TITLE: Comparing which simulated distribution is closest to the 
truth
DATE: 2020-10-05
AUTHOR: John L. Godlee
====================================================================


I had an email from a colleague who had a load of univariate 
distributions generated from different landscape evolution 
simulations. They wanted to compare which distribution was closest 
to the observed distibution in the real landscape.

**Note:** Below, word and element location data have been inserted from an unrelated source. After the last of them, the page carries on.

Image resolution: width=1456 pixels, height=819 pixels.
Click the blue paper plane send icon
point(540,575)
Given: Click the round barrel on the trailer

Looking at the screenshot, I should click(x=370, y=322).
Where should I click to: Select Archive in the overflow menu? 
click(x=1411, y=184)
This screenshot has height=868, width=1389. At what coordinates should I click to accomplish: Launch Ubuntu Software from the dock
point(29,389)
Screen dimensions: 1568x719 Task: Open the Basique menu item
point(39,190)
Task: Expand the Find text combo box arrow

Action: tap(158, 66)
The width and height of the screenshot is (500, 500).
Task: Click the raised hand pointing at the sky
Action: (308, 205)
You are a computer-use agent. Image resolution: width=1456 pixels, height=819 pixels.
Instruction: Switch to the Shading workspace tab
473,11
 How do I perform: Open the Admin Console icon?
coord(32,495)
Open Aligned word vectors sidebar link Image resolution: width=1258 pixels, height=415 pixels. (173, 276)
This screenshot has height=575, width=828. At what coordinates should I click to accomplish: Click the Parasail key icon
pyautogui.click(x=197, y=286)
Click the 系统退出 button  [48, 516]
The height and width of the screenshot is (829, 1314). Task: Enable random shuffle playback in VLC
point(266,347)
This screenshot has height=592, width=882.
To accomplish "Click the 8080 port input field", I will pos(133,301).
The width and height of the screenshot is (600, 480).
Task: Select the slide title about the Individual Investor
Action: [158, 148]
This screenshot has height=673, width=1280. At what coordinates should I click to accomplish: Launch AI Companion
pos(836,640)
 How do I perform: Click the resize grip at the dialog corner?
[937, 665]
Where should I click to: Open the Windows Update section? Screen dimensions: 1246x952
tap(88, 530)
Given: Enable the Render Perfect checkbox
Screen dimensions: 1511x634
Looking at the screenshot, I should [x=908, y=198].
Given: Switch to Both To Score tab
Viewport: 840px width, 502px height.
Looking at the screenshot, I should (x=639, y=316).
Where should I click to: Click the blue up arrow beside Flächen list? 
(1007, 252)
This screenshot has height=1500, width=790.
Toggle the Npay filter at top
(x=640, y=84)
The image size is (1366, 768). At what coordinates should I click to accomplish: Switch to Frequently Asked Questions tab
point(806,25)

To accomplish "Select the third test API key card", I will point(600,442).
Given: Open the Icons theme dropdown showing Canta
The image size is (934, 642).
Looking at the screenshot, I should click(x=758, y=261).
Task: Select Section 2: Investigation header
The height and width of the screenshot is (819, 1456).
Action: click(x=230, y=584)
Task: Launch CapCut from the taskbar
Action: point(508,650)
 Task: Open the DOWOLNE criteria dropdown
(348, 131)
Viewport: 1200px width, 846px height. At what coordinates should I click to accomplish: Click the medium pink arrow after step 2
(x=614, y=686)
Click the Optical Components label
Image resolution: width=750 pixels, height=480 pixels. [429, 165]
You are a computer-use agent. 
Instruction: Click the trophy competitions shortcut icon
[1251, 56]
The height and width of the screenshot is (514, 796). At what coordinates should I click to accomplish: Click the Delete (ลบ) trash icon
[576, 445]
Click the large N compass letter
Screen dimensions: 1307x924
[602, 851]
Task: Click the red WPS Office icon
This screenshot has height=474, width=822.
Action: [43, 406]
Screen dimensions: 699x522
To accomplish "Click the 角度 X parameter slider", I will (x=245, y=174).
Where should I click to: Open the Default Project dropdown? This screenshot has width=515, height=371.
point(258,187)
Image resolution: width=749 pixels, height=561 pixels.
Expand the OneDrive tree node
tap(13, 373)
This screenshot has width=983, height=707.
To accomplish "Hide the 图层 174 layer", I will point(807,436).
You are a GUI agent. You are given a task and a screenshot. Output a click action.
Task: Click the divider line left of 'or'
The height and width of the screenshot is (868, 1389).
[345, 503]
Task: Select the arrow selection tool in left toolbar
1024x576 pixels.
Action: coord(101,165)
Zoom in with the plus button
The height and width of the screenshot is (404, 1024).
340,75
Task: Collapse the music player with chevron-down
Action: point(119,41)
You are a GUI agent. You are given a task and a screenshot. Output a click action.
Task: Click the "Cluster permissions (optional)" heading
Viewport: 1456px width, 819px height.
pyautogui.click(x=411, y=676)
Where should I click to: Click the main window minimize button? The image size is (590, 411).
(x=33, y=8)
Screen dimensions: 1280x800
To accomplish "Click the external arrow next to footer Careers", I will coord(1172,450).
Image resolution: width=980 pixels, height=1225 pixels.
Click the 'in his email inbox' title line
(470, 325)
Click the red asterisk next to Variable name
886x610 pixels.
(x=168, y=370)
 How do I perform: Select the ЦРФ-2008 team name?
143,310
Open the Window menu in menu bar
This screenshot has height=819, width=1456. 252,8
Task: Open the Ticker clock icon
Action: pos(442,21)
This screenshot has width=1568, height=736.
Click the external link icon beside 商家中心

To begin with, the colleague suggested using t-tests to see if two 
distributions were similar, but I think there is a problem with 
using t-tests in that way. As I interpret it, t-tests analyse 
whether two distribution means are appreciably different, rather 
than similar. Anyway, this was my discussion:

  So, you have many simulated elevation distributions, and you want 
to know which distribution closest to the true observed 
distribution? In that case, I definitely take issue with using K-S 
(Kolmogorov-Smirnov) tests or many one-sample t-tests, as they just 
don’t fit the framing of your question. Both these will test 
whether the sample mean of a simulated distribution is appreciably 
different from the observed mean in the original landscape, using a 
p-value test. Firstly, it’s not as simple as reversing the logic 
to say: “if you have a non-significant p-value then they are 
appreciably similar”. Secondly, you don’t want to know whether 
each simulation is suitable (i.e. similar) or not, you want to know 
which is most suitable. With the above tests all simulations might 
be suitable, and given the large sample size I would wager that 
they all would be, but you wouldn’t know which was the most 
sitable.

  As an aside, before resigning yourself to non-parametric tests, 
it might be worth seeing if a simple transformation of the data can 
achieve normality, or at least normal-ish. Try log-transforming or 
sqrt-ing. With a sample of 3000 points I don’t think having truly 
normal data is such a big deal anyway, and there is a lot of 
literature to support linear models being robust to violations of 
normality.

  Equivalence testing may be what you are looking for. It tests 
instead whether two distributions are suitably similar, but it 
won’t be able to tell you which one is most similar to the truth.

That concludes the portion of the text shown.